Bab 24 - Pak Tua Dari Banten

67 6 0
                                    

Pagi ini aku bangun kesiangan, gara-gara nonton pertandingan bola terlalu larut malam. Padahal aku sudah memasang jam weker. Tetapi bunyinya tidak mampu mengeluarkanku dari pintu alam bawah sadar.

Sehingga terpaksa aku harus menggunakan jasa ojek untuk menuju ke stasiun. Bukannya berjalan ngebut tapi si ojek berjalan santai. Di pertengahan jalan, ada mobil angkot yang berjalan sekedarnya di depannya. Si ojek bukannya melewatinya, malah berjalan dengan damai di belakangnya.

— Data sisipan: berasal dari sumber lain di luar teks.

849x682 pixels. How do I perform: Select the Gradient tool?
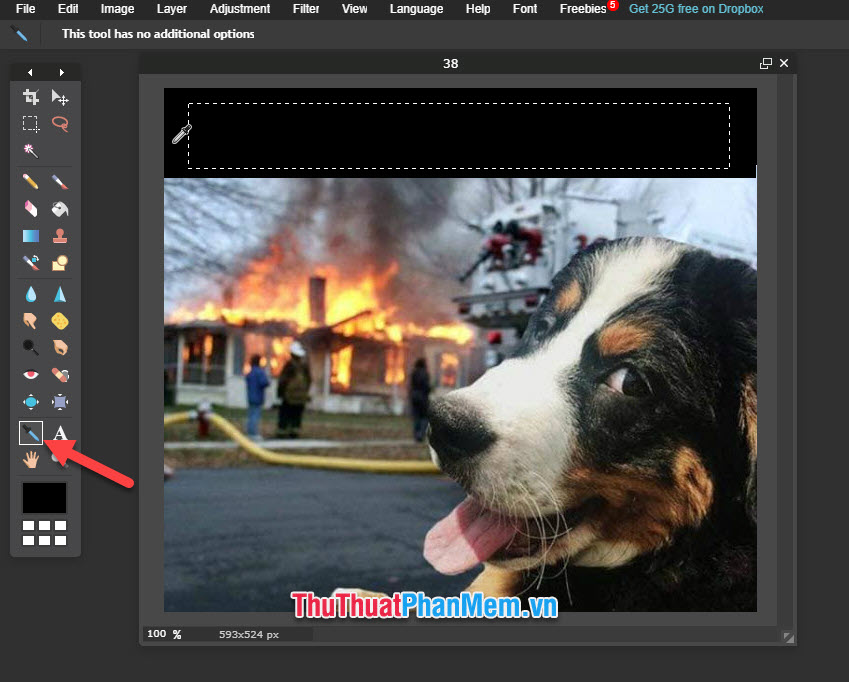(31, 235)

Aku berusaha menyindirnya beberapa kali dengan melihat jam tangan agar dia dapat berjalan lebih cepat. Tetapi si tukang ojek malah mengira jam tanganku mati. Dia malah menyarankan agar aku membeli baterai yang qualitasnya lebih terjamin.

KUSUT DAH, NIH TUKANG OJEK!

Di depan pintu masuk stasiun Sudimara, ada seorang pengemis tua yang menghadang jalan. Mukanya terlihat lusuh. Dia memasang tampang memelas, memohon dan menampakan keseriusannya.

Serius meminta uang.

Aku memperhatikannya dengan seksama. Sepertinya pengemis baru. Bukan pengemis langganan yang biasa mangkal di depan stasiun. "Apakah dia penghuni baru atau hanya pengemis dadakan?" Pikirku.

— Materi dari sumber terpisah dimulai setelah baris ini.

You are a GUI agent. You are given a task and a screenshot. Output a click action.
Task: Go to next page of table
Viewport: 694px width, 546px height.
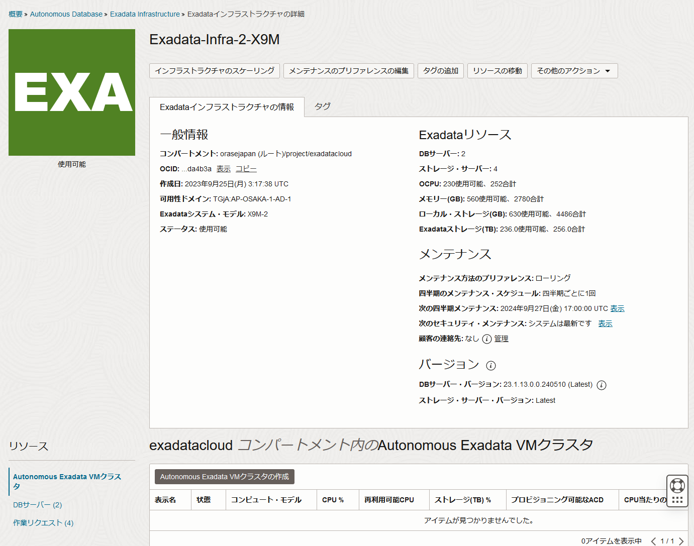tap(682, 541)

Dia tidak mengenakan pakaian pengemis pada umumnya. Dia mengenakan baju hitam, kaos berkerah dengan celana hitam. Dan ikat kepala berwarna merah. Seperti baju yang biasa digunakan orang Banten pedalaman. Parasnya terlihat tua bersahabat.

Dia hanya meminta uang, tanpa mengucapkan sepatah kata.

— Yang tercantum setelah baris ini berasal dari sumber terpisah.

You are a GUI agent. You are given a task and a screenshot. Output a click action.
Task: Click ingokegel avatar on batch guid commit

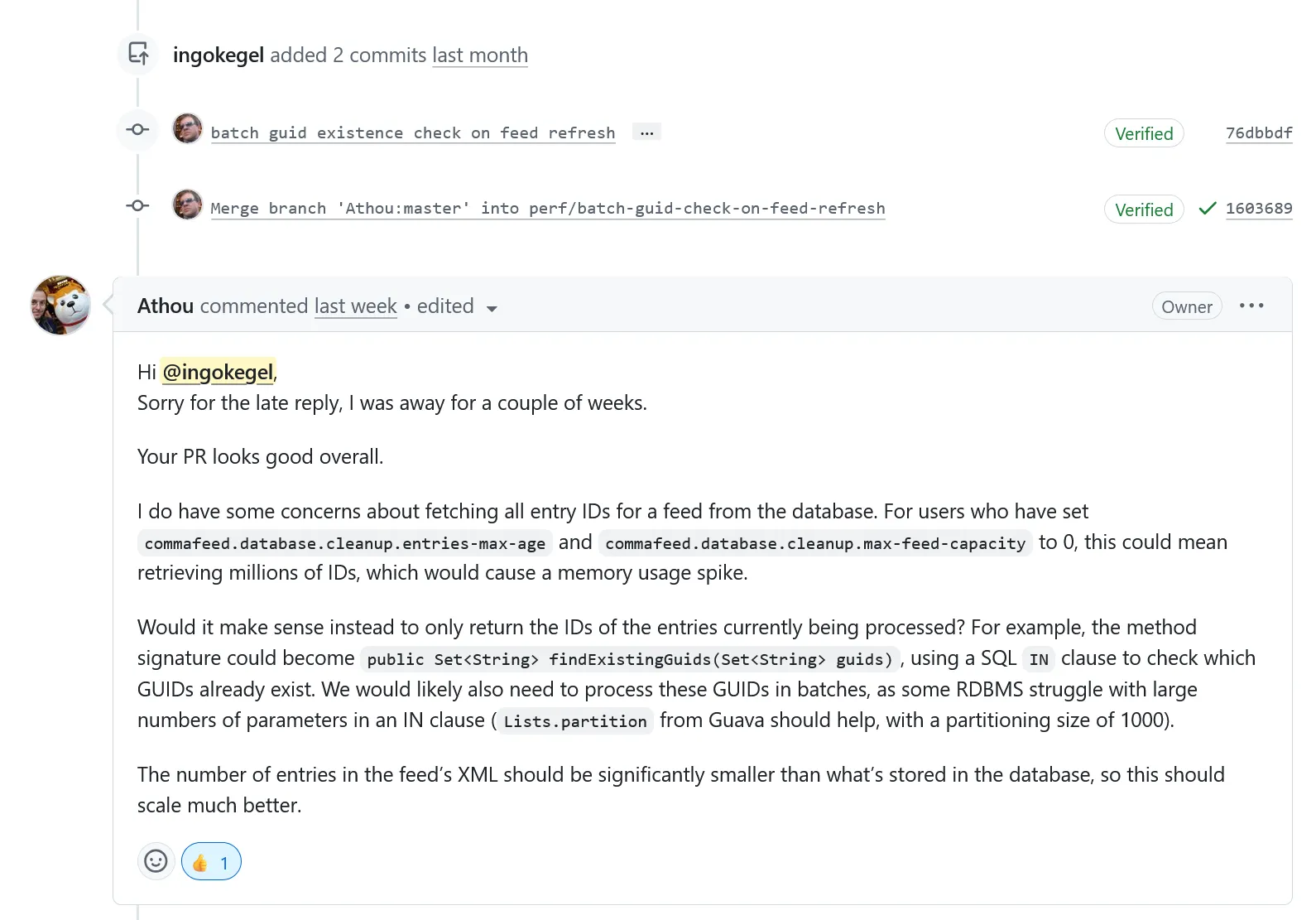[x=188, y=129]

Dengan melihat semua barang yang dibawanya, aku memprediksikan dia sedang kehabisan ongkos pulang.

Banyak orang yang hanya melaluinya. Begitu juga denganku.

Setelah meninggalkannya, aku terbayang apabila dia benar-benar tidak punya uang untuk kembali pulang ke rumah. Apakah ada orang yang akan perduli dengannya?

Akhirnya aku kembali keluar untuk memberinya uang dari sisa kembalian sewaktu membeli karcis tadi. Aku hanya memberikan uang dan langsung meninggalkannya.

Terdengar ucapan pengemis tadi, "semoga Tuhan membalas dengan yang lebih baik."

"Aamiin ya rabbal'alamin." Balasku berbisik dalam hati.

Aku melihat sepintas, si pengemis langsung pergi meninggalkan stasiun. Dia sudah tidak melanjutkan meminta-minta lagi.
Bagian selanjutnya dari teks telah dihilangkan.